**BRIEF**
Render the records from the line with "Screen dimensions: 1061x501" up to and including the line with "point(21,377)" as a JSON list of strings, one string per line, leaving out blank lines. Include no other lines.

**INPUT ROWS**
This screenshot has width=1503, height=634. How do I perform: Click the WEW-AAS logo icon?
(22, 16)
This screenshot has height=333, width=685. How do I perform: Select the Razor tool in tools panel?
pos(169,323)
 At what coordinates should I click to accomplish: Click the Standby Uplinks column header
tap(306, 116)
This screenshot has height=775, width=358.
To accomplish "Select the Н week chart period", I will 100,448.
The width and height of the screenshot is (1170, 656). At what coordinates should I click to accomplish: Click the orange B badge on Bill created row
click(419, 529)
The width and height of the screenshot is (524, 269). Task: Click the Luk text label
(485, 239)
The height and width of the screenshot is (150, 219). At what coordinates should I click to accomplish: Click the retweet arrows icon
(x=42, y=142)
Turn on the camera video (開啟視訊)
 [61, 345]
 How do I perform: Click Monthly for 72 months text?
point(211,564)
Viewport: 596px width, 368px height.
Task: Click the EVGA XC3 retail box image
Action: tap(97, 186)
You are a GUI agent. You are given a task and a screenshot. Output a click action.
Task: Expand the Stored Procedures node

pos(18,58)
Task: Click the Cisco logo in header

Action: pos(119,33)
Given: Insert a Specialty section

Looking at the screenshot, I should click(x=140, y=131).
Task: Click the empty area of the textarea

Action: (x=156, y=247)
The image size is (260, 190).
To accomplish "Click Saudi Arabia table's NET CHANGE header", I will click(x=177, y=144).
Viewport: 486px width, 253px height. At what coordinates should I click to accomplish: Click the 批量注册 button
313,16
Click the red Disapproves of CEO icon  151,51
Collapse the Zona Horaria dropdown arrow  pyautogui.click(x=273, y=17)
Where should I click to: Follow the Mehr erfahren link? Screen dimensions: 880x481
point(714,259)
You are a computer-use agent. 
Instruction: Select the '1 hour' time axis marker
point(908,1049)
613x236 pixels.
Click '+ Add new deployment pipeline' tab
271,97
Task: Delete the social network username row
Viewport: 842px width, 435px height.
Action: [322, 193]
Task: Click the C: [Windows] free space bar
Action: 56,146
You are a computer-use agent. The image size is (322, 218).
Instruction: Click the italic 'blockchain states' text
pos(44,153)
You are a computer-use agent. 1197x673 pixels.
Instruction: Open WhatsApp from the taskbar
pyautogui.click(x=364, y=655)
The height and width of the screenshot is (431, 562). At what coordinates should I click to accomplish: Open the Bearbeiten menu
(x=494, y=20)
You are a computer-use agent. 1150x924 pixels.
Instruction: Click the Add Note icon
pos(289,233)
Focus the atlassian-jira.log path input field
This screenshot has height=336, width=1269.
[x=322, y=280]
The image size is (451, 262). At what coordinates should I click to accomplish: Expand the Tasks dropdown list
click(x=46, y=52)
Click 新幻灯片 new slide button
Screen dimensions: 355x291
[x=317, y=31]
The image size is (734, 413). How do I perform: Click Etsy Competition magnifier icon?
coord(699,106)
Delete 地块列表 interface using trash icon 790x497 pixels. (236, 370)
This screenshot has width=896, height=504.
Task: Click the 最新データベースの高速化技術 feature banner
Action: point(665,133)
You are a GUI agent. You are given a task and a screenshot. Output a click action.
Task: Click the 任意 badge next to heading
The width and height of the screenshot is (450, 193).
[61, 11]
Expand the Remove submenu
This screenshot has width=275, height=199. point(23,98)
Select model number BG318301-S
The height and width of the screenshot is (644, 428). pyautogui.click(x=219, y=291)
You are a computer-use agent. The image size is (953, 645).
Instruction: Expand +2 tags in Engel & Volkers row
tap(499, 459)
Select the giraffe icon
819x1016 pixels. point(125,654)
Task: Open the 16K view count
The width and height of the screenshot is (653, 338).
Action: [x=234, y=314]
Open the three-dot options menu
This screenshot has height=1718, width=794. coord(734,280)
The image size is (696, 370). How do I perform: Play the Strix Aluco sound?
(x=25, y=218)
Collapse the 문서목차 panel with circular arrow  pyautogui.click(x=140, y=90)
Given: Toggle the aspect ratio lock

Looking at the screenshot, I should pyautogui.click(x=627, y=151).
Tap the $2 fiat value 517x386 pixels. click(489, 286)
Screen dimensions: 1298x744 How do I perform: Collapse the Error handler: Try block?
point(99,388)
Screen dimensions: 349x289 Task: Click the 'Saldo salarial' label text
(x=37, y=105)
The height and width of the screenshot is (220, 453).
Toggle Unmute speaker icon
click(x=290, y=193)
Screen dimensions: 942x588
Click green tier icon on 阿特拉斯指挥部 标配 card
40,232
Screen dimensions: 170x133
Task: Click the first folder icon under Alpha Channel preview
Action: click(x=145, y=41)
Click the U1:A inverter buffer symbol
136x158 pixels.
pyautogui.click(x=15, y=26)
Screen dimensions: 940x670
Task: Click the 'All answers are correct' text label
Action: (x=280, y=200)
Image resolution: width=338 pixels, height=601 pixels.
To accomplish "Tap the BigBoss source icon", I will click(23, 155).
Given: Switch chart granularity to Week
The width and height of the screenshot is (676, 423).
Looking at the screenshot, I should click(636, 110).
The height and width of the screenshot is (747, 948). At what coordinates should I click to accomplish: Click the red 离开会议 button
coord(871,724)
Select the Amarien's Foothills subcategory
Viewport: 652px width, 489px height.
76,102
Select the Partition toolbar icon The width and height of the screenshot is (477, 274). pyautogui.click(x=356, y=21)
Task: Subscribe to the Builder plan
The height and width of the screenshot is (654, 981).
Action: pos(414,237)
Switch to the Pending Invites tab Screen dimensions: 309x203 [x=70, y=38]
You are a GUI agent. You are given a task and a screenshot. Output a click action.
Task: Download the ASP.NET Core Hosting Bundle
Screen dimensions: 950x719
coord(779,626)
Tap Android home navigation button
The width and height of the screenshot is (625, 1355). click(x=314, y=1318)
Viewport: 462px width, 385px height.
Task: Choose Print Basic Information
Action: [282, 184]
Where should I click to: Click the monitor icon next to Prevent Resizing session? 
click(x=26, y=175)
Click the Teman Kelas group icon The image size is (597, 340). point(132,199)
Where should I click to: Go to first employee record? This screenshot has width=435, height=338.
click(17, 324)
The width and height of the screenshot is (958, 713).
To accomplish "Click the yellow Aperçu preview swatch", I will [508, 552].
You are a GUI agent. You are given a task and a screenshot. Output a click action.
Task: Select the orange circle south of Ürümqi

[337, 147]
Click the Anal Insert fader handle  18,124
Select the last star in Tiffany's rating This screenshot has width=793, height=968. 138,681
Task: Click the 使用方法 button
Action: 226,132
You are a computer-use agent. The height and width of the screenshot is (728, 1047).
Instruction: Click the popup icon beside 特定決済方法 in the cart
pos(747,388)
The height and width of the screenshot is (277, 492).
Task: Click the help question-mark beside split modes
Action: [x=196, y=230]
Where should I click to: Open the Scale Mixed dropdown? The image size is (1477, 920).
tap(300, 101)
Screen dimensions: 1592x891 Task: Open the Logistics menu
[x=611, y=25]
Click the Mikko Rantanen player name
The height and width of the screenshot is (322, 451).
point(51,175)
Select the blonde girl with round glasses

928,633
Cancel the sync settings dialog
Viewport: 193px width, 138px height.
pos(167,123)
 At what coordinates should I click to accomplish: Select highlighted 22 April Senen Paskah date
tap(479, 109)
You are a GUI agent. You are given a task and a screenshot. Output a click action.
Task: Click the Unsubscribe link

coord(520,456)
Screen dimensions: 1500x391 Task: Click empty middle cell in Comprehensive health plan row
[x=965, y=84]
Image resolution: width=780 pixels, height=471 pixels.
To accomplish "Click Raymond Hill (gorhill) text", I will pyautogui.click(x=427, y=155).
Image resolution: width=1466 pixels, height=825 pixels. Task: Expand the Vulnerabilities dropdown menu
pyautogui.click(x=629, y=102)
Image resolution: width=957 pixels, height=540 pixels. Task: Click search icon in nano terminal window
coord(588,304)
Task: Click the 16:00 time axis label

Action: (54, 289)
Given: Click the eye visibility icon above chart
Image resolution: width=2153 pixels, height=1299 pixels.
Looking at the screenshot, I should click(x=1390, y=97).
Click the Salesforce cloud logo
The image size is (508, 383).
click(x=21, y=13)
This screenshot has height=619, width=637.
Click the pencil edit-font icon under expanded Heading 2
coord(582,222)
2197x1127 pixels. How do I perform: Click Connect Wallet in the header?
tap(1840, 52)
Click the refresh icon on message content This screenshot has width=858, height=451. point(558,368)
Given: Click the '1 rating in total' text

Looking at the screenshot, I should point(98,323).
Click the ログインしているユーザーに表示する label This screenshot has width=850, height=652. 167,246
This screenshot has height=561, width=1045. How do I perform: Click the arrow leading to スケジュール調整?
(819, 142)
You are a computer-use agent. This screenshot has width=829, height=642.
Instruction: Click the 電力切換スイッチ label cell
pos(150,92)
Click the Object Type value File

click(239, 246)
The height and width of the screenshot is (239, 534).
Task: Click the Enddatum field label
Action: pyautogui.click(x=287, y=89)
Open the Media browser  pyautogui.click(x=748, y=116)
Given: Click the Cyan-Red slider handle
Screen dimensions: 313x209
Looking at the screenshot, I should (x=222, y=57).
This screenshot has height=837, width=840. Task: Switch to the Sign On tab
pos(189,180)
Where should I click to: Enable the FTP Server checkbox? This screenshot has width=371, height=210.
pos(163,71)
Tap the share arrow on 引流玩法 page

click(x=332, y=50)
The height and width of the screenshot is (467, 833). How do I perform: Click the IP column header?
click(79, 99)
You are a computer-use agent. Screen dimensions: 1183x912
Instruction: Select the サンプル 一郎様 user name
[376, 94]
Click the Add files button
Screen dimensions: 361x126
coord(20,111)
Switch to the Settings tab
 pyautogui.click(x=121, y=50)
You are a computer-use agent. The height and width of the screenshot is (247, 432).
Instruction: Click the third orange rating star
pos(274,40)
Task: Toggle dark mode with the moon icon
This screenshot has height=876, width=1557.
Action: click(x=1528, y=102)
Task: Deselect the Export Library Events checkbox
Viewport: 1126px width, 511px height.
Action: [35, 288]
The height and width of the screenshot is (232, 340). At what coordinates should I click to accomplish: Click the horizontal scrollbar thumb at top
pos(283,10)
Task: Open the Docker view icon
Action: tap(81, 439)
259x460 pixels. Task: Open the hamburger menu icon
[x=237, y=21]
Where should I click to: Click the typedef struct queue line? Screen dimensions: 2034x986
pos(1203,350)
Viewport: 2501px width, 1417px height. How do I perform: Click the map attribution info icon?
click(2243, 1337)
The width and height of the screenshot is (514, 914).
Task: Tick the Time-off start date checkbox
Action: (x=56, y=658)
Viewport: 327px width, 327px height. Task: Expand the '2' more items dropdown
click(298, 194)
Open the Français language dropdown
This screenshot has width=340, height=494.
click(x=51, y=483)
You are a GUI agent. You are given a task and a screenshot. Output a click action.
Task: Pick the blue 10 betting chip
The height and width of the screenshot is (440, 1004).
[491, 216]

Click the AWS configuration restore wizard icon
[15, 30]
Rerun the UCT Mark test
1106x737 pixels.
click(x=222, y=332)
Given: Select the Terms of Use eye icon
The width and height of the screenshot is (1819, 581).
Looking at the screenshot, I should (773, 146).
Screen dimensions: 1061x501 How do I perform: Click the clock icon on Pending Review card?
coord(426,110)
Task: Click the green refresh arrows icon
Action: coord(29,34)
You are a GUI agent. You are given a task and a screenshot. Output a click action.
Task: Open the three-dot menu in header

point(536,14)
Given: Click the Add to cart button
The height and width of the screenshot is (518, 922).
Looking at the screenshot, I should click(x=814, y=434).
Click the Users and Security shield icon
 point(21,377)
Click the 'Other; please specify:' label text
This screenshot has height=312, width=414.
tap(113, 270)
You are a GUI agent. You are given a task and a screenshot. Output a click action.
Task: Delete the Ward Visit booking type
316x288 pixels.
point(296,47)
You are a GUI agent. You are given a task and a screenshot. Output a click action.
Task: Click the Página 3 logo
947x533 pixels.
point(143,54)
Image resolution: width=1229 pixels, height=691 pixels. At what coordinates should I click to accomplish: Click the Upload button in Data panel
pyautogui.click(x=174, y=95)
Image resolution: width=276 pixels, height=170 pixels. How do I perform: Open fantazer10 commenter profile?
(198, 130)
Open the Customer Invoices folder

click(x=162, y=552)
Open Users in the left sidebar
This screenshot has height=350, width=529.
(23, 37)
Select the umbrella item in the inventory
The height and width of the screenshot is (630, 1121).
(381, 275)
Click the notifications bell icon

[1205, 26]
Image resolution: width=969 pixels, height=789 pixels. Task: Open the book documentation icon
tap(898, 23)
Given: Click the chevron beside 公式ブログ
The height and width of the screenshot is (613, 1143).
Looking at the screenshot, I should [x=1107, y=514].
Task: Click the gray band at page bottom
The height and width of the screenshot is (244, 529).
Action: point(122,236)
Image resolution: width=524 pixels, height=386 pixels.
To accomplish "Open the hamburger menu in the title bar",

**SOLUTION TO THIS EXERCISE**
[
  "Screen dimensions: 1061x501 How do I perform: Click the clock icon on Pending Review card?",
  "coord(426,110)",
  "Task: Click the green refresh arrows icon",
  "Action: coord(29,34)",
  "You are a GUI agent. You are given a task and a screenshot. Output a click action.",
  "Task: Open the three-dot menu in header",
  "point(536,14)",
  "Given: Click the Add to cart button",
  "The height and width of the screenshot is (518, 922).",
  "Looking at the screenshot, I should click(x=814, y=434).",
  "Click the Users and Security shield icon",
  " point(21,377)"
]